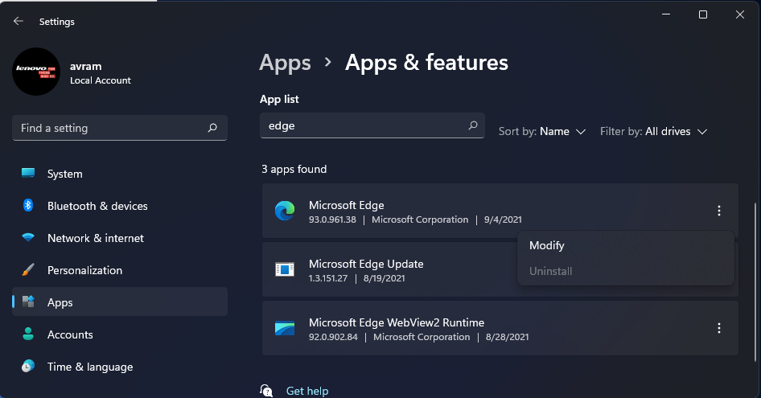Click the Find a setting search box

point(113,128)
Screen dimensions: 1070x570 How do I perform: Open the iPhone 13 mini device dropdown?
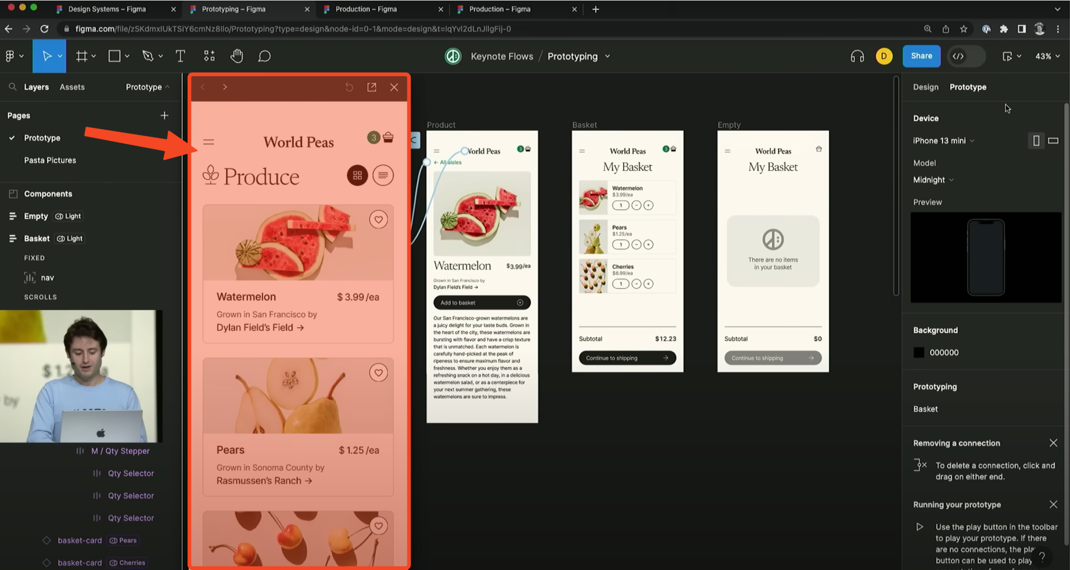pos(943,140)
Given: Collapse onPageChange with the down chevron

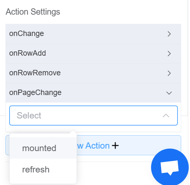Looking at the screenshot, I should pos(169,93).
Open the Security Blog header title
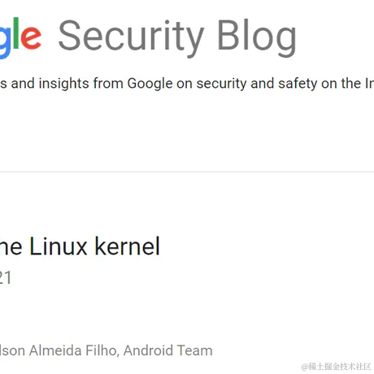The image size is (374, 374). point(177,37)
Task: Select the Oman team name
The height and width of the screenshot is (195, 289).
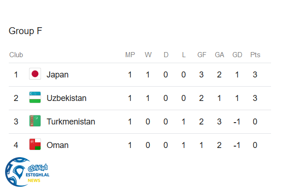Action: click(x=58, y=145)
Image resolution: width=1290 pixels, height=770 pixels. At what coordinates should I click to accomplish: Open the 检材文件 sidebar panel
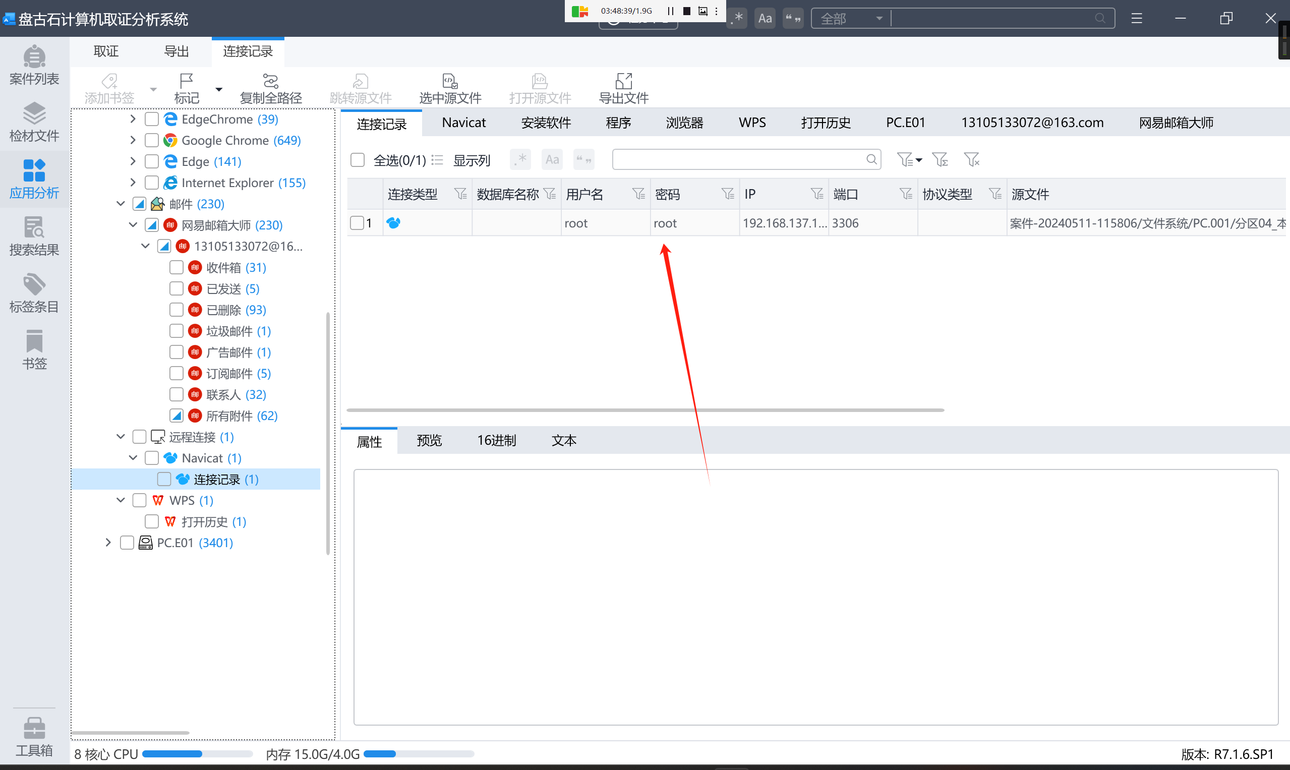pos(34,122)
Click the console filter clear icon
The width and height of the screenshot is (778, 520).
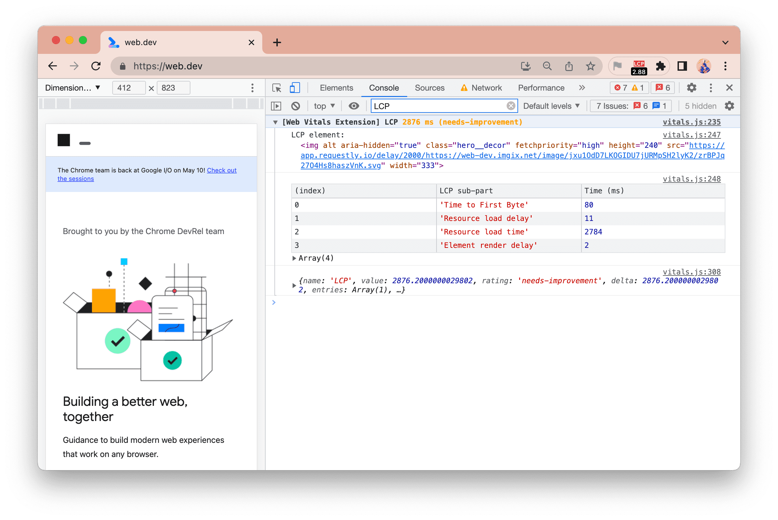(x=510, y=106)
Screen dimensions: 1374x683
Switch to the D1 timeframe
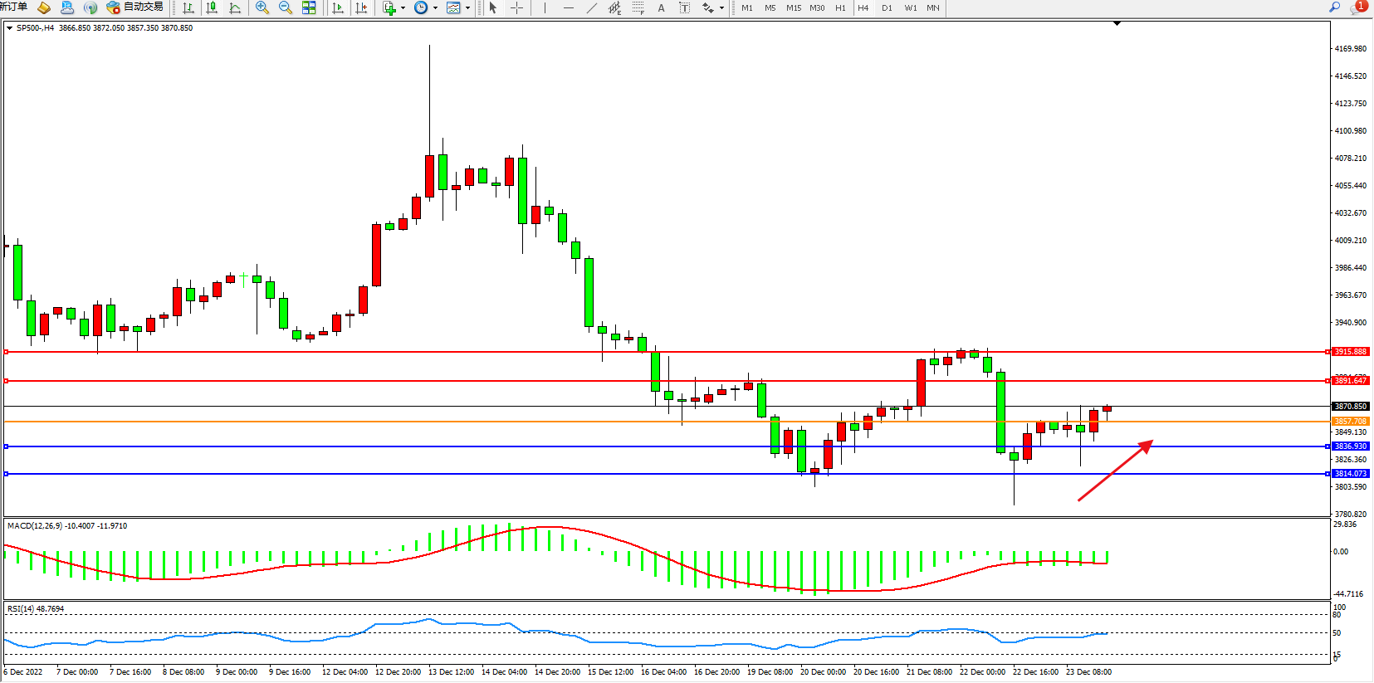coord(887,7)
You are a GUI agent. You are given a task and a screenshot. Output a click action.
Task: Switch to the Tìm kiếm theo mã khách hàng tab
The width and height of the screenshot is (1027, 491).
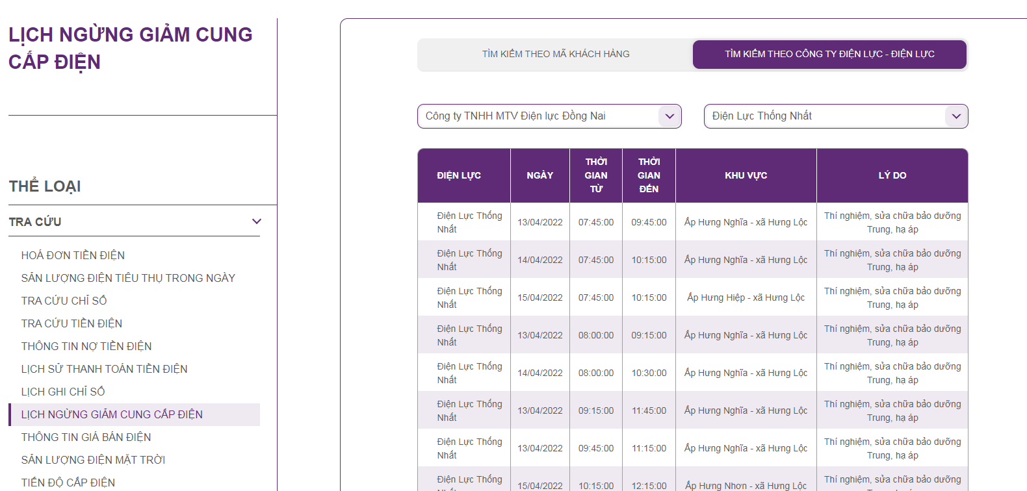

◆ ◆ ◆ ◆ ◆

> Directions for this task
Find each line in the data above that contains the string "height" and copy those lines out in full.

> Full response
The height and width of the screenshot is (195, 289).
Image resolution: width=1290 pixels, height=770 pixels. At what coordinates should I click to accomplish: Open the 检材文件 sidebar panel
The width and height of the screenshot is (778, 520).
The width and height of the screenshot is (1027, 491).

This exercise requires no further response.